Exercises to complete:
1) According to the Base64 discussion, why is using Base64 instead of a JSON list an optimization? Answer in one to three sentences.
2) Retype everything in the Base64 discussion from "I should say" down to "the repo, too.)".
3) Answer these questions from the Base64 discussion:
(a) How many bytes does Base64 use to represent 3 bytes?
(b) How many bytes is the decimal string 0.033652876?
(c) What does the writer think the HTTP connection could be using?

Using Base64 to avoid that is an optimization because Base64 is more compact than that JSON list representation, and because the computations to encode and decode Base64 are less involved than those to serialize numbers as their decimal representations and then parse those representations back to binary.

#

To be more concrete about the space issue: Base64 represents 3 bytes as 4 bytes, so it's 4/3 bigger than raw binary data. A float32 value is 4 bytes, so a d-dimensional embedding is 4 d bytes raw, and 16/3 d bytes in Base64. 16/3 < 6.

#

In contrast, representing float32 values in a JSON list requires an average of over 10 bytes per value. In part this is due to the inefficiency of using an entire byte for each digit even though there are only 10 possibilities for a digit. But the presence of nonsignificant 0s, decimal points, and the commas used to separate the values from each other, also contributes.

#

For example, the decimal string 0.033652876 is 11 bytes, which becomes 12 when the , separator that would come after it (unless it happens to be the last coordinate) is counted.

#

I should say that this analysis may be misleading because I think the HTTP connection could be using end-to-end compression, which would narrow the difference in bandwidth (but maybe trade bandwidth for processing).

graceful badge
#

I'm not actually sure which thing you mean by "That read with the questions". Is that something in why.md in the repo, or something I said here? (If it's something I've only said here, then I might want to add it or something like it to the documentation in the repo, too.)

Material provided:
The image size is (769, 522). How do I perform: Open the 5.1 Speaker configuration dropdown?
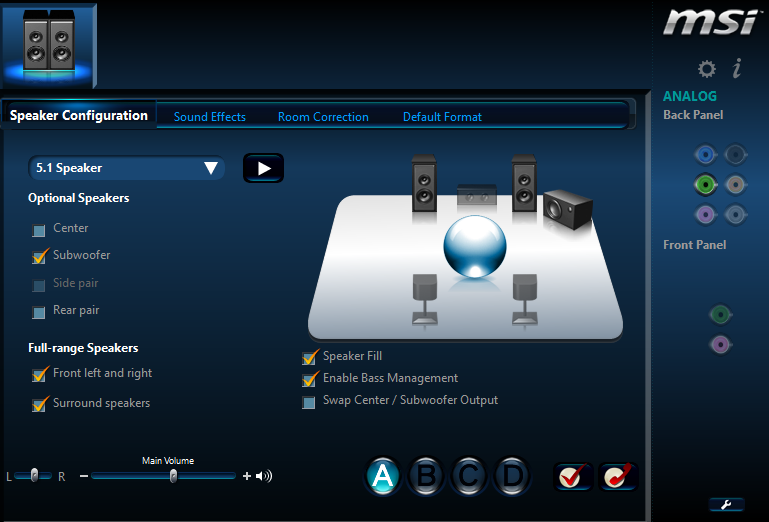[127, 168]
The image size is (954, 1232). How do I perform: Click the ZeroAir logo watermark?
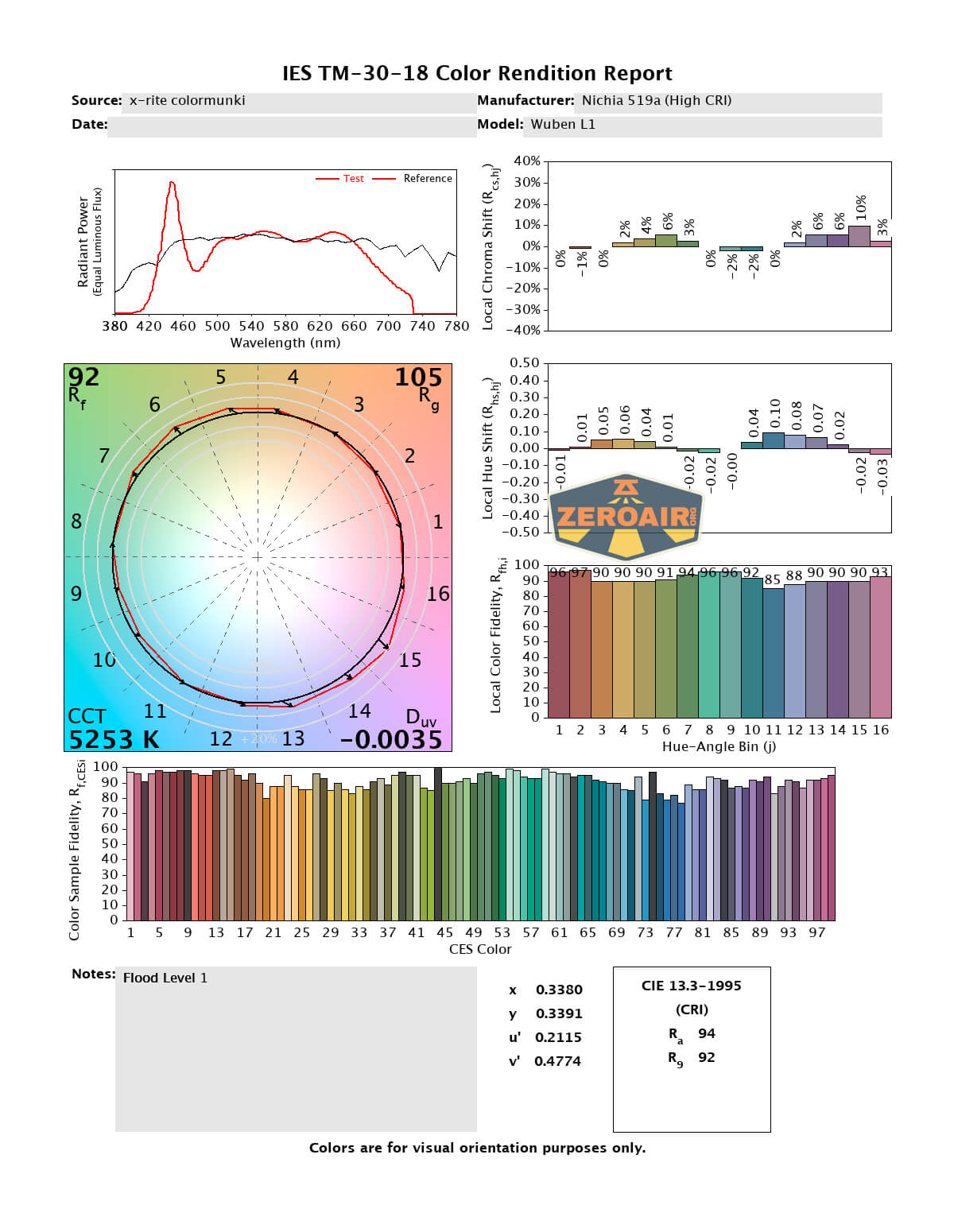tap(625, 517)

Numbered answers:
1) Base64 is more compact than the JSON list representation. Its encoding and decoding computations are also less involved than serializing numbers as decimal representations and parsing them back to binary.

2)
I should say that this analysis may be misleading because I think the HTTP connection could be using end-to-end compression, which would narrow the difference in bandwidth (but maybe trade bandwidth for processing).

graceful badge
#

I'm not actually sure which thing you mean by "That read with the questions". Is that something in why.md in the repo, or something I said here? (If it's something I've only said here, then I might want to add it or something like it to the documentation in the repo, too.)

3)
(a) 4 bytes.
(b) 11 bytes, or 12 when the separator after it is counted.
(c) End-to-end compression.